# CMIP6 object store and `intake-esm`

Using a datastore and the `intake-esm` package can greatly simplify searching for available CMIP6 data (e.g. from different models, experiments, variables). 

## JASMIN CMIP6 object store

First we try using the [CMIP6 object store for JASMIN](https://github.com/cedadev/cmip6-object-store). I don't think this object store very complete at the moment, but it does have the advantage of pointing directly to the CMIP6 data on JASMIN which is close to the computation.

In [None]:
import xarray as xr
import intake
import intake_esm
import fsspec
import matplotlib.pyplot as plt
import cartopy.crs as ccrs
%config InlineBackend.figure_format = 'retina'
import warnings

warnings.filterwarnings("ignore")

In [None]:
col_url = "https://raw.githubusercontent.com/cedadev/" \
          "cmip6-object-store/master/catalogs/ceda-zarr-cmip6.json"
col = intake.open_esm_datastore(col_url)
f'There are {len(col.df)} datasets'

In [None]:
cat = col.search(source_id="UKESM1-0-LL",
    experiment_id=["historical", "ssp585-bgc"], 
    member_id=["r4i1p1f2", "r12i1p1f2"],
    table_id="Amon",
    variable_id="tas")


# Extract the single record subsets for historical and future experiments
hist_cat = cat.search(experiment_id='historical')
ssp_cat = cat.search(experiment_id='ssp585-bgc')

In [None]:
def cat_to_ds(cat):
    zarr_path = cat.df['zarr_path'][0] # read the first ensemble member
    fsmap = fsspec.get_mapper(zarr_path)
    return xr.open_zarr(fsmap, consolidated=True, use_cftime=True)

In [None]:
hist_tas = cat_to_ds(hist_cat)['tas']
ssp_tas = cat_to_ds(ssp_cat)['tas']
print(hist_tas)

In [None]:
# Calculate time means
diff = ssp_tas.mean(axis=0) - hist_tas.mean(axis=0)

# Plot a map of the time-series means
plt.figure(figsize=(12,6))
ax = plt.axes(projection=ccrs.Robinson())
ax.coastlines()
ax.gridlines()
diff.plot(ax=ax, transform=ccrs.PlateCarree())
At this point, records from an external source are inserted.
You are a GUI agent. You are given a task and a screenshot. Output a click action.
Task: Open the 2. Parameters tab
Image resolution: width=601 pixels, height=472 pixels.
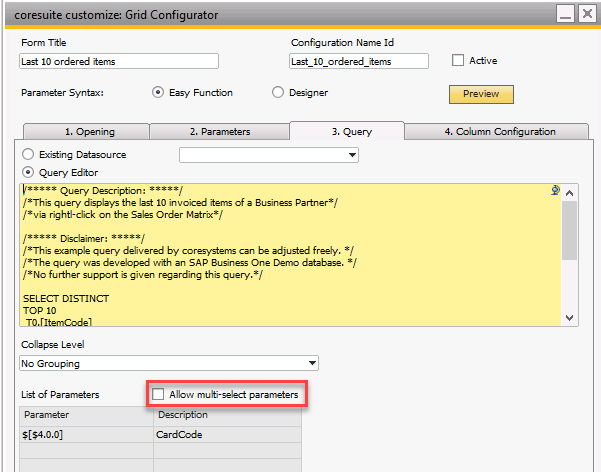220,132
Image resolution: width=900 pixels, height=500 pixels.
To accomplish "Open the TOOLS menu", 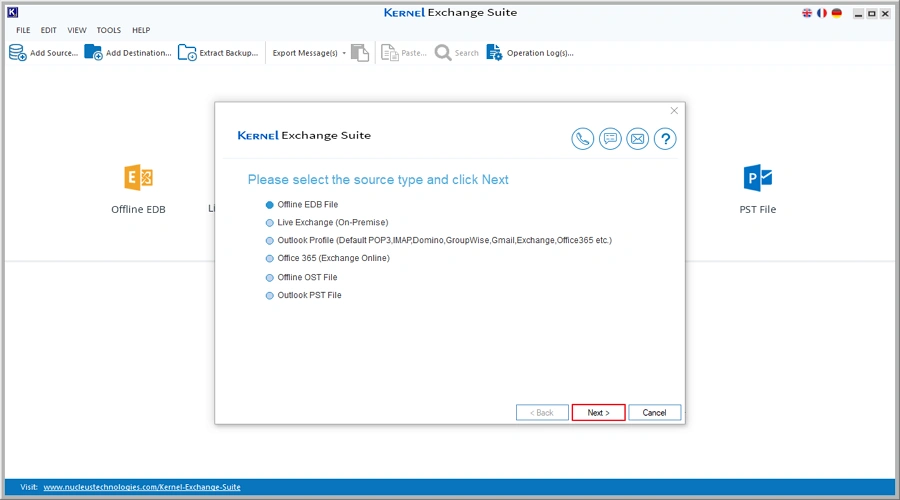I will [x=108, y=30].
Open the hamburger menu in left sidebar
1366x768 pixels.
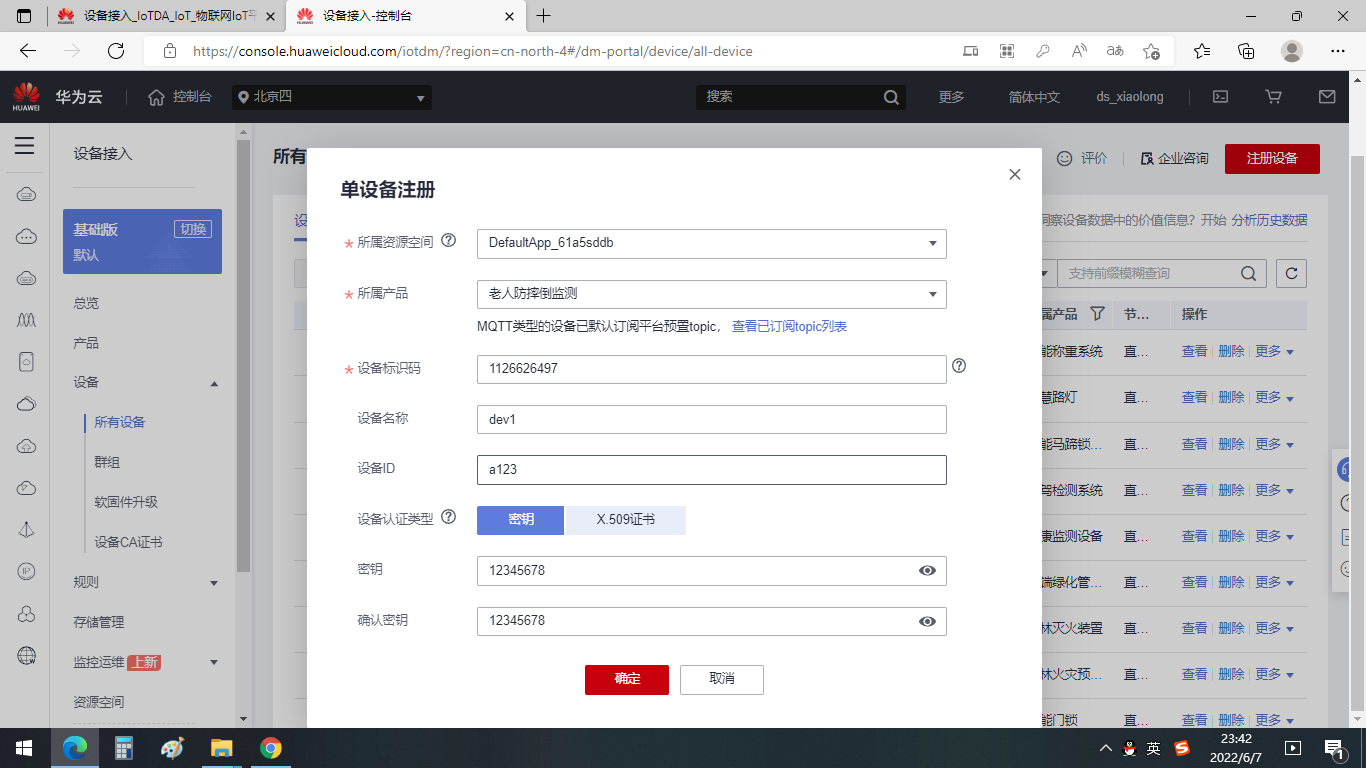click(25, 146)
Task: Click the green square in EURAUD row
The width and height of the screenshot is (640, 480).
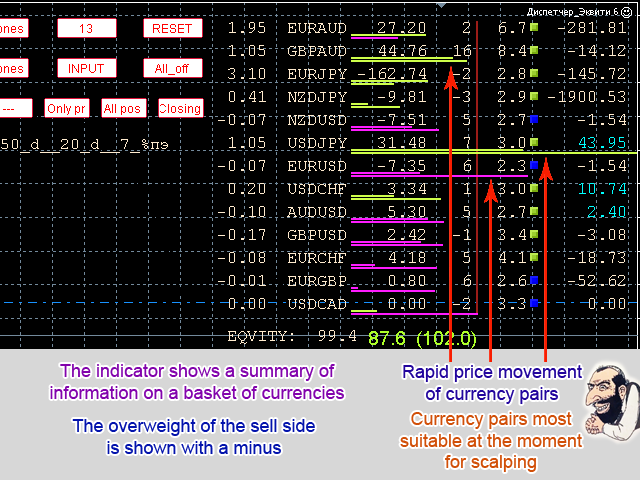Action: [534, 28]
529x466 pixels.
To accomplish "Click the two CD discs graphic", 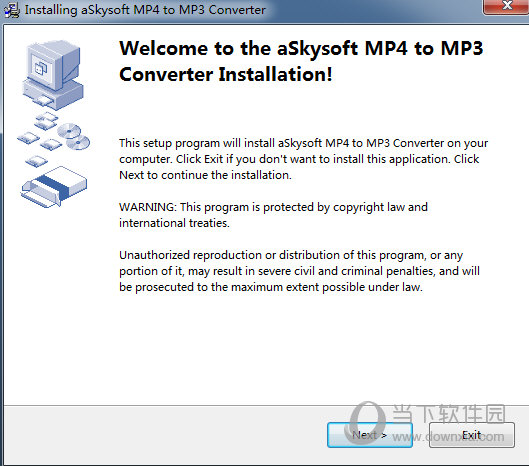I will coord(74,136).
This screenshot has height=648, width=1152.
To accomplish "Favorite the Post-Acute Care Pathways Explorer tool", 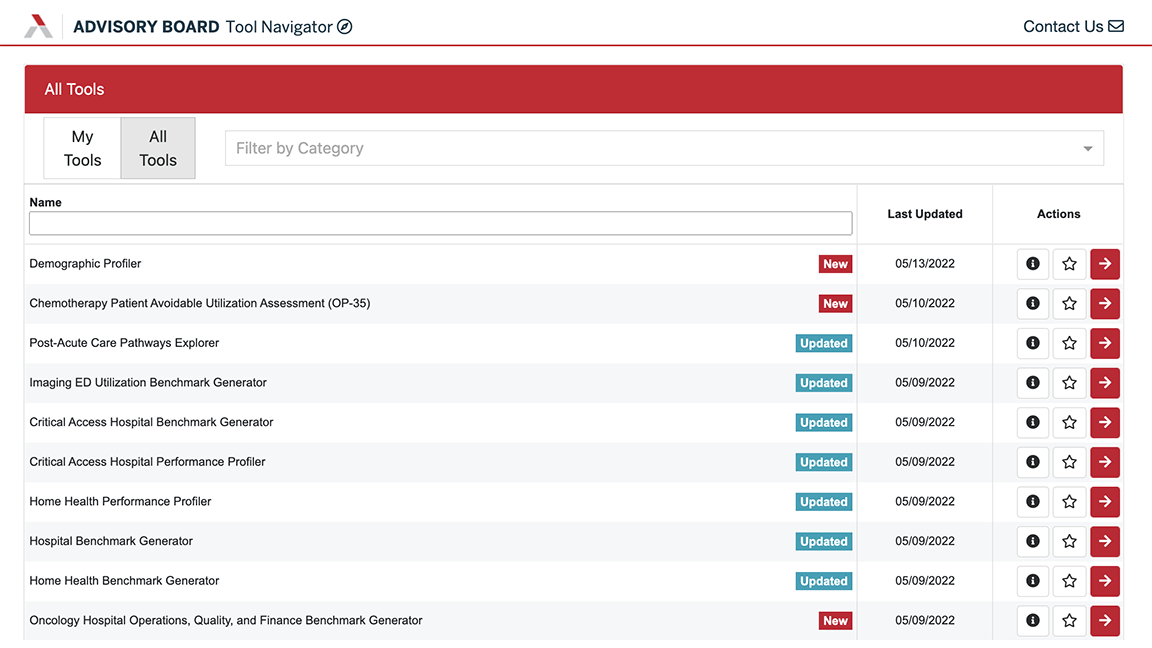I will [x=1069, y=343].
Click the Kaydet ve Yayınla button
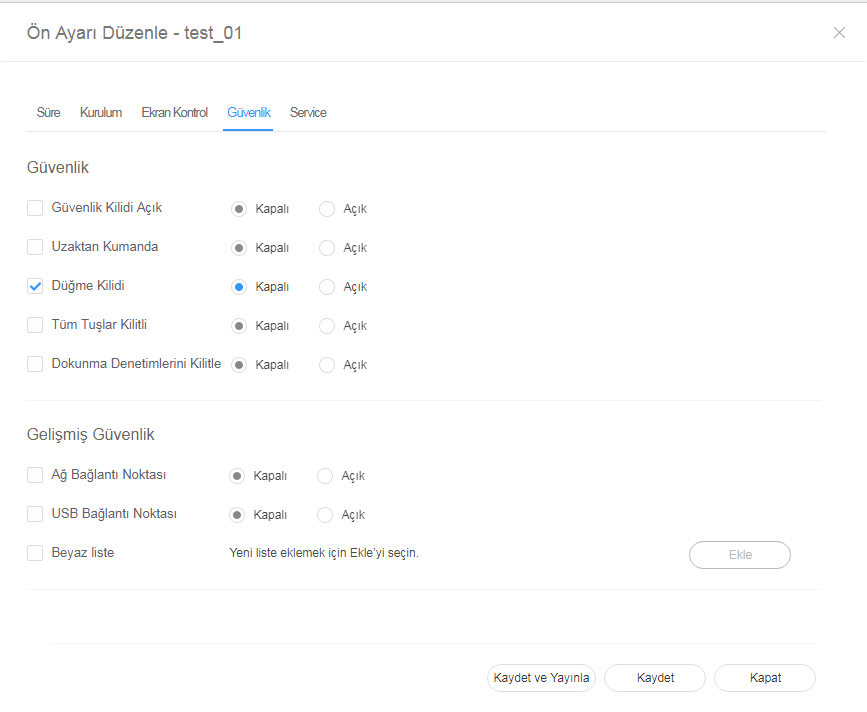The image size is (867, 712). pos(541,678)
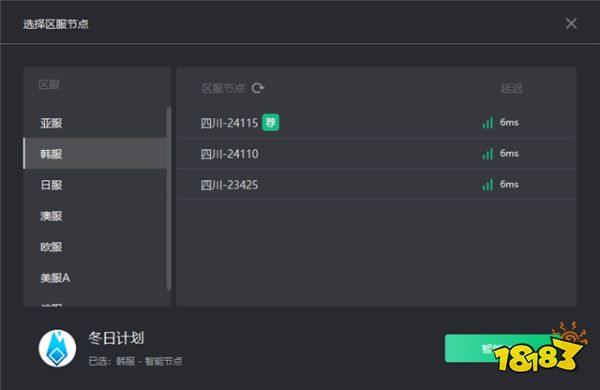Choose node 四川-23425
Screen dimensions: 600x390
(376, 184)
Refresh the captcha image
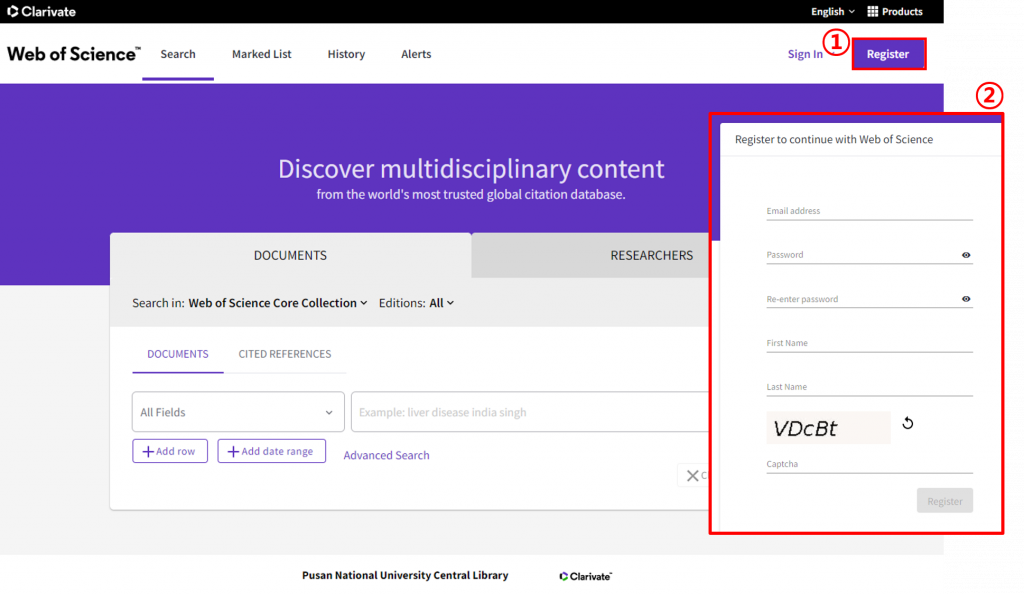Screen dimensions: 1024x594 click(908, 423)
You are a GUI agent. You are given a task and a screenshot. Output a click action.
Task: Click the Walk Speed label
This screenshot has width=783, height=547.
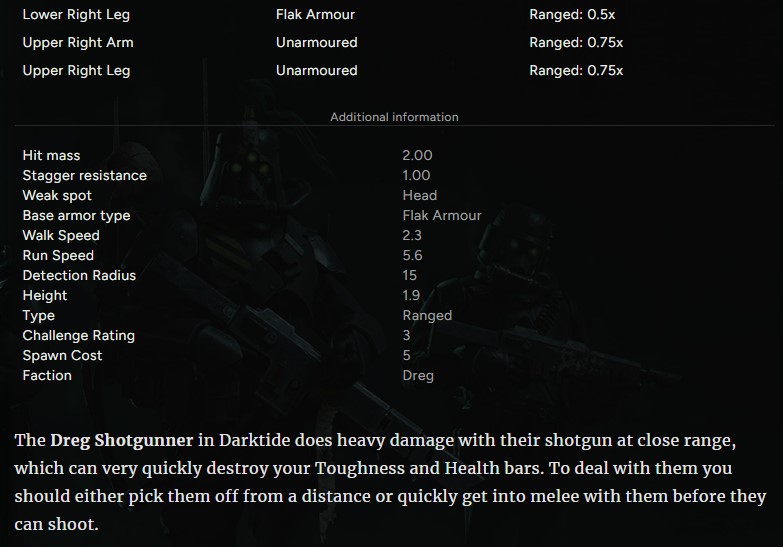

# Pangeo CMIP6 store on Google Cloud

Next we'll try reading from the Pangeo store of CMIP6 data, which is hosted on Google Cloud. This is physically further from the computation so likely to be slower.

In [None]:
col = intake.open_esm_datastore("https://storage.googleapis.com/cmip6/pangeo-cmip6.json")
col

In [None]:
cat = col.search(
    experiment_id=["historical", "ssp585"],
    table_id="Oyr",
    variable_id="o2",
    grid_label="gn",
)

cat

In [None]:
dset_dict = cat.to_dataset_dict(
    zarr_kwargs={"consolidated": True, "decode_times": True, "use_cftime": True}
)

In [None]:
ds = dset_dict["CMIP.CCCma.CanESM5.historical.Oyr.gn"]
print(ds)

In [None]:
ds.o2.isel(time=0, lev=0, member_id=range(1, 24, 4)).plot(col="member_id", col_wrap=3, robust=True)